„Bis hin zum Blackout“
Die Bedrohungen für Deutschland werden in den kommenden Jahren zunehmen, warnt Armin Schuster (CDU), sächsischer Innenminister und ehemaliger Chef des Bundesamtes für Bevölkerungsschutz und Katastrophenhilfe (BBK). Er hat schon jetzt klare Ideen, wie man ihnen begegnen kann.
Was ist in Sachen Bevölkerungsschutz Ihre derzeit größte Sorge: eine neue Pandemie, eine Naturkatastrophe, ein militärischer Angriff oder noch etwas anderes? Armin Schuster:
Wir befinden uns in einer multiplen Gefahrensituation, deshalb keine Entwarnung für irgendein Szenario.

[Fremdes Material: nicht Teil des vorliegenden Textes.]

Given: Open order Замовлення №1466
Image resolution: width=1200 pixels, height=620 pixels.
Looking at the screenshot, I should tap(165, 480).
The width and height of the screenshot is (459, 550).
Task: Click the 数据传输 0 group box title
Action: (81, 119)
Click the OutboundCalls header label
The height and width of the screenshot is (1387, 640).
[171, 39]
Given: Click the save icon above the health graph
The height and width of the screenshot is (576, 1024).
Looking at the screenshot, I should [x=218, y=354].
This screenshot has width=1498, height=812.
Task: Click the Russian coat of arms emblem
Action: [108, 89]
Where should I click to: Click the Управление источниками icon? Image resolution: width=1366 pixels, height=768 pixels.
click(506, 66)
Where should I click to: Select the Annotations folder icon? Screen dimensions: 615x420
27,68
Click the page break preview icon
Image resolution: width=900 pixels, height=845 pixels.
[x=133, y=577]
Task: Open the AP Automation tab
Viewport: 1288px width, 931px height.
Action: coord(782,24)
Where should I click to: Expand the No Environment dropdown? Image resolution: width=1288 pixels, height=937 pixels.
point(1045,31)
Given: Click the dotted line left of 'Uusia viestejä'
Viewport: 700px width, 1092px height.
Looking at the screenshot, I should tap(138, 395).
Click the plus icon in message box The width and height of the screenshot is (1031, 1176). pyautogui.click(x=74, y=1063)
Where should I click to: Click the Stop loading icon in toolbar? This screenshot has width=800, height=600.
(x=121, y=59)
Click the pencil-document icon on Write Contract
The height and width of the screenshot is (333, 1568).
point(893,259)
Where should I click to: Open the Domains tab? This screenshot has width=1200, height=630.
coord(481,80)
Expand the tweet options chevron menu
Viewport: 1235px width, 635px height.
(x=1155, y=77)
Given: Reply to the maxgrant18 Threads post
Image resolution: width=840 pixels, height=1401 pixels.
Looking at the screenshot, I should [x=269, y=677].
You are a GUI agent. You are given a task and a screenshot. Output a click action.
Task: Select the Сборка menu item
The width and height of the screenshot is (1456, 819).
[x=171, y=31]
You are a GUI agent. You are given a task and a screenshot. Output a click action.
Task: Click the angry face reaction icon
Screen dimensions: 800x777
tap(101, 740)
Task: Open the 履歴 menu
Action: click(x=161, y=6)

Das ist einer der Gründe, weshalb ich schon länger einen nationalen Sicherheitsrat und einen obersten Risikomanager im Kanzleramt fordere. Die nicht-polizeilichen Bedrohungsszenarien werden die Lage in den kommenden Jahrzehnten deutlicher bestimmen als bisher.
Was meinen Sie damit?
Das ist zum einen alles rund um das Thema Klimafolgen: Überschwemmungen und Hitzewellen beispielsweise. Hinzu kommt nun spätestens mit dem Ukrainekrieg die Bedrohung durch einen konventionellen Krieg. Schon länger sehen wir das hybride Szenario: Eine Angriffsmischung aus Cyberattacken bis hin zum Blackout, Desinformation und kleinere analoge Anschläge. Russland praktiziert das, nicht nur in der Ukraine.
Was fordern die Bundesländer?
Wir haben es 2022 klar beziffert: Der Bund muss in den nächsten zehn Jahren insgesamt zehn Milliarden Euro im Bereich ziviler Verteidigung für den Schutz der Bevölkerung ausgeben. Der Bundeskanzler hat eine Zeitenwende eingeläutet, weil er eine neue Lage sieht. Die sehen wir auch. Aber bisher beziehen sich diese Zeitenwende sowie das Sondervermögen nur auf den militärischen Teil. 100 Milliarden für die Bundeswehr – aber null Euro für den Zivilschutz. Das geht nicht.
Wozu ist das ganze Geld nötig?
Es braucht beispielsweise neue zivilschutzfähige Fahrzeuge und Hubschrauber, Warnmittel einschließlich Sirenen, Notstromfähigkeiten auch für Trinkwasseraufbereitung, Schutzräume oder nationale Reserven in der Versorgung. Da sind zehn Milliarden Euro nicht viel.
Und wie kann die Politik die Mentalität hierzulande ändern?
Politik muss die Einsicht gewinnen, dass man mit der Bevölkerung erwachsen sprechen kann. Vielleicht ist der Politiker manchmal erschreckter als die Bürger.